Collection entries:
━━━
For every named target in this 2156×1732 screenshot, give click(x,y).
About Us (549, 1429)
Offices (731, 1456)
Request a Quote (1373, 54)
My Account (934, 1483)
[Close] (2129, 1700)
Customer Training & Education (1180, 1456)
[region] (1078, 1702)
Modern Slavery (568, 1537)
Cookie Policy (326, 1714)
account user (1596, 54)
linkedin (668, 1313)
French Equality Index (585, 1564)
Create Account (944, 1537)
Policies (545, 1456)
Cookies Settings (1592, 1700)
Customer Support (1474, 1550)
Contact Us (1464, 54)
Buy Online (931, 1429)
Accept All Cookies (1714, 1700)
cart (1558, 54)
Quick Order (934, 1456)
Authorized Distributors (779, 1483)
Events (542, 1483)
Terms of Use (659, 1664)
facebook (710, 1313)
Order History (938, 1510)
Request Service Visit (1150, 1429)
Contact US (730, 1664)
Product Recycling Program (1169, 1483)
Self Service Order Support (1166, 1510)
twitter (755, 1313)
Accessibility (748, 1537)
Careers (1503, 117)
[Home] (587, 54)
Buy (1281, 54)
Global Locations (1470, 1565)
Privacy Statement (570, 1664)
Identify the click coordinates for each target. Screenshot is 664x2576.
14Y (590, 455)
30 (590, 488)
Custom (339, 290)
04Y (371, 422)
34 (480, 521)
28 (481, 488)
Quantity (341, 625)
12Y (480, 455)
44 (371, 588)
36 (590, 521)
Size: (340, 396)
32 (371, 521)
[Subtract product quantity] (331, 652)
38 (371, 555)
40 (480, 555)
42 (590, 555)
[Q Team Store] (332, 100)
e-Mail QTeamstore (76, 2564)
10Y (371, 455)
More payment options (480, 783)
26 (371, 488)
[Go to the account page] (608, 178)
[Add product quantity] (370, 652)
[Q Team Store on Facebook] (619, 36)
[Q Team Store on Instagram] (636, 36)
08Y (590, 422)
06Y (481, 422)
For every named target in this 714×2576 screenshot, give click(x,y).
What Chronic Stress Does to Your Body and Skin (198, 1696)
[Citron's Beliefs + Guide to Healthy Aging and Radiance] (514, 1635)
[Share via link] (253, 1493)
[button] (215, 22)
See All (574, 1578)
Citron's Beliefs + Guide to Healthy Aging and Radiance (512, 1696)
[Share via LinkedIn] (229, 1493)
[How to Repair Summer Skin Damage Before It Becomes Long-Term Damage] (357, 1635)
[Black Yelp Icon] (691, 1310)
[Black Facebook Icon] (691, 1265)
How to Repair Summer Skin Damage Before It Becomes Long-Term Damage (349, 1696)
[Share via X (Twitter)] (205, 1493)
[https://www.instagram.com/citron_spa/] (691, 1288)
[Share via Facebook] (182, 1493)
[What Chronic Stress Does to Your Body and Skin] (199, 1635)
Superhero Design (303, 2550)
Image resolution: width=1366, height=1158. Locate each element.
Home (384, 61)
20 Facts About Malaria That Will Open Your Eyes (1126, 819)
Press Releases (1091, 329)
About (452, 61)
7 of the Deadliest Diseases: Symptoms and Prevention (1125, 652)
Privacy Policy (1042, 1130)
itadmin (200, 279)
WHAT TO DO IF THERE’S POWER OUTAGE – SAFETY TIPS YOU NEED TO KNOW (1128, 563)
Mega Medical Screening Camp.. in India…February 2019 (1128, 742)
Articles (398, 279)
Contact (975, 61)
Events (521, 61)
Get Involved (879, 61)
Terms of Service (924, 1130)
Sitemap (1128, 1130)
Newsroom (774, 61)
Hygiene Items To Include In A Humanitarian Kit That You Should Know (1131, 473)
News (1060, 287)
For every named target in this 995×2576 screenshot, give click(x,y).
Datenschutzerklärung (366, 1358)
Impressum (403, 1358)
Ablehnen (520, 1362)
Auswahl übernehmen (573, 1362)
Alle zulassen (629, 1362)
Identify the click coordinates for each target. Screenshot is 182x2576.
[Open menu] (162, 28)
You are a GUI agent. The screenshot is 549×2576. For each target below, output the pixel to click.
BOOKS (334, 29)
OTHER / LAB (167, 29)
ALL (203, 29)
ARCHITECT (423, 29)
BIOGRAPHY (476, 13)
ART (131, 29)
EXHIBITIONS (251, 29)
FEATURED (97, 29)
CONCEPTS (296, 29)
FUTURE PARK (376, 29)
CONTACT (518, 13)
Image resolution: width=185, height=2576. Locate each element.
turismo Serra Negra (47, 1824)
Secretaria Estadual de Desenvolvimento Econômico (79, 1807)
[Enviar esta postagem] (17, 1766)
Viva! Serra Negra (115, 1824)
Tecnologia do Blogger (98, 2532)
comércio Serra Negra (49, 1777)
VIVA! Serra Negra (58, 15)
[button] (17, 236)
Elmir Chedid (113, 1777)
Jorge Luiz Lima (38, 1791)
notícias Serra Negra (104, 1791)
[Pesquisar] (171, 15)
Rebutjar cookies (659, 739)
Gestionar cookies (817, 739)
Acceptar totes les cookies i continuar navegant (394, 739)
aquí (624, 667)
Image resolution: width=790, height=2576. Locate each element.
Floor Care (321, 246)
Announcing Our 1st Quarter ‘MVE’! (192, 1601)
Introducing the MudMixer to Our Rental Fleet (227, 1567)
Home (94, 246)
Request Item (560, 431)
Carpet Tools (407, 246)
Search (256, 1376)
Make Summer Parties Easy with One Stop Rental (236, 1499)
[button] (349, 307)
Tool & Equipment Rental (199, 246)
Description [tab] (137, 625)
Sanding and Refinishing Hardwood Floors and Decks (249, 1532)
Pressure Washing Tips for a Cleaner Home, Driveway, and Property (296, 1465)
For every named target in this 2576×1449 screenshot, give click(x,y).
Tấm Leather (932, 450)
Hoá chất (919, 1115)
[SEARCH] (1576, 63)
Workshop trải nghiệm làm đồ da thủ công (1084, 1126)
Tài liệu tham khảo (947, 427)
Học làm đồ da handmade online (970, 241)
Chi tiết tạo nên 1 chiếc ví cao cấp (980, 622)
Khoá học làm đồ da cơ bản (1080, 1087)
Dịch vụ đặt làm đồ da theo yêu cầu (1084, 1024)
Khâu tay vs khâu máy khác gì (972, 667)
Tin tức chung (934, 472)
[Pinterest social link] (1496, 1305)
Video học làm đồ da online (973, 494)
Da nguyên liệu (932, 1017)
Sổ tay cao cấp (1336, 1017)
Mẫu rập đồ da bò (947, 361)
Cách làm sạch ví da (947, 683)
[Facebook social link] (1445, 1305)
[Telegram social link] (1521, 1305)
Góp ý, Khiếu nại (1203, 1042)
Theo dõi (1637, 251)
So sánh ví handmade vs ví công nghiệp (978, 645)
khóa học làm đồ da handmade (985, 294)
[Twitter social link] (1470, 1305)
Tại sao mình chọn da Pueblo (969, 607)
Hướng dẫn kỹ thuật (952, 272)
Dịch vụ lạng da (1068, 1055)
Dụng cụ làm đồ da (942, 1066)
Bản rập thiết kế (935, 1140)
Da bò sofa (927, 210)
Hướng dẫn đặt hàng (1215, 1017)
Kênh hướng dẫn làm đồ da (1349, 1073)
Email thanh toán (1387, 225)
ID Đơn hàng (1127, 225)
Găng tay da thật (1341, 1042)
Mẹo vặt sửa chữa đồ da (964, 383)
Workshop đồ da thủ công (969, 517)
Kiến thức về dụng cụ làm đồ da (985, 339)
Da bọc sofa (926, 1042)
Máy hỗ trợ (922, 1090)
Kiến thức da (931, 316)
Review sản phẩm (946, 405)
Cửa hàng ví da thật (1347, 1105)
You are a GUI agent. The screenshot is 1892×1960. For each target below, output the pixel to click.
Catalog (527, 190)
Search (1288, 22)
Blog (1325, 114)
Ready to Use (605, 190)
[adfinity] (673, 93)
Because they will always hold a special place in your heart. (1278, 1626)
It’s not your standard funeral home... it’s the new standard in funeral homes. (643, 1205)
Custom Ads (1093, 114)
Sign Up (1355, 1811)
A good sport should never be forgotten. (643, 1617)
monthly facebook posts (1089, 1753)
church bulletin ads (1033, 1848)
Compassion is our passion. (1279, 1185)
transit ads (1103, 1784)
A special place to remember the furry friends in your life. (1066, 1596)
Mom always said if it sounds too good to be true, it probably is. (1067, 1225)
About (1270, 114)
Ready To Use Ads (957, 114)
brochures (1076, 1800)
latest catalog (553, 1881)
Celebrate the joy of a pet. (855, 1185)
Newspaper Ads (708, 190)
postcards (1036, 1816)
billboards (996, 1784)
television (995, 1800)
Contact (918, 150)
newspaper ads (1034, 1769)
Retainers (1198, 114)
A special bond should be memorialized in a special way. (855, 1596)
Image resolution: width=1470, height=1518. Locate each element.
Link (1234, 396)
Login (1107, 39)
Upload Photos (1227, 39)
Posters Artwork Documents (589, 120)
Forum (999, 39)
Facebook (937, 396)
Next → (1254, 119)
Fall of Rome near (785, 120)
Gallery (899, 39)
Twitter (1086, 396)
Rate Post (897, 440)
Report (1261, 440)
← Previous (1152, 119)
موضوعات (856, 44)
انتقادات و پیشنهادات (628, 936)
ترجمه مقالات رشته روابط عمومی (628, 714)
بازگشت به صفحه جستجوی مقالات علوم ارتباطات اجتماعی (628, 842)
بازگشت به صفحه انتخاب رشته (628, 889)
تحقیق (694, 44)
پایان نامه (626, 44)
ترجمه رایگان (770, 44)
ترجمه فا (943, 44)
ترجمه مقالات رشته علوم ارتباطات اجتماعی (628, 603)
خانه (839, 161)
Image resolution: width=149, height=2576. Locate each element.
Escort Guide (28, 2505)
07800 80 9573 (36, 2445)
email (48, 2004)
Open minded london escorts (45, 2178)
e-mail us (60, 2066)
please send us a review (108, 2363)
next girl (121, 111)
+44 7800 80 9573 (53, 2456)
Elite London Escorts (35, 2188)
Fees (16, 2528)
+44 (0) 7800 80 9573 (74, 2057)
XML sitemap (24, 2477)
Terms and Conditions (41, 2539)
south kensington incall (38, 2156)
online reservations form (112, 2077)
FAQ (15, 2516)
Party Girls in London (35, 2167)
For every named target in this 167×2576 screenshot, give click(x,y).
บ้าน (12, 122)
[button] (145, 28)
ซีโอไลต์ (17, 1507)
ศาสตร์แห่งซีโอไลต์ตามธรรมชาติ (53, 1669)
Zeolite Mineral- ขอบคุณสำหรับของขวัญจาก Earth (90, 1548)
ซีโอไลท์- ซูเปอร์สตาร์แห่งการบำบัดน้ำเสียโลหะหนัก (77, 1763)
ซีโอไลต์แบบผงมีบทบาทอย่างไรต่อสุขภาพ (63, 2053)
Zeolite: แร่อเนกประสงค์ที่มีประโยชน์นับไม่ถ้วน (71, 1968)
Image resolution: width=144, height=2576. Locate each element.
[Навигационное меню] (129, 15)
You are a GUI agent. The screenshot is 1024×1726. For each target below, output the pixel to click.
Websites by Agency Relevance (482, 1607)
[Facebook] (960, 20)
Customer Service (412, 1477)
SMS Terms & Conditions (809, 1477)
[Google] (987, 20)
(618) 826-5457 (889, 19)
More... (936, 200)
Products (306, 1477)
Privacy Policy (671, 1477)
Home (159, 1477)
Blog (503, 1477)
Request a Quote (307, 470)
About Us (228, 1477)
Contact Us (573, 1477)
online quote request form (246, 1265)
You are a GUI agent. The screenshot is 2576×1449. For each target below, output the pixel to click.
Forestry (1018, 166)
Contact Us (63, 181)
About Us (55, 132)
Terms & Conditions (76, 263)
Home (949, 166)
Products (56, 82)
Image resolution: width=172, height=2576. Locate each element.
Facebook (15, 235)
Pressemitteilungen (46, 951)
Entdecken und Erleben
━━━
● **EXERCISE DIRECTIONS**
Display each line of the data where "Privacy" occurs.

● **YOUR SOLUTION**
Privacy Statement (570, 1664)
Privacy Policy (1042, 1130)
Privacy Policy (671, 1477)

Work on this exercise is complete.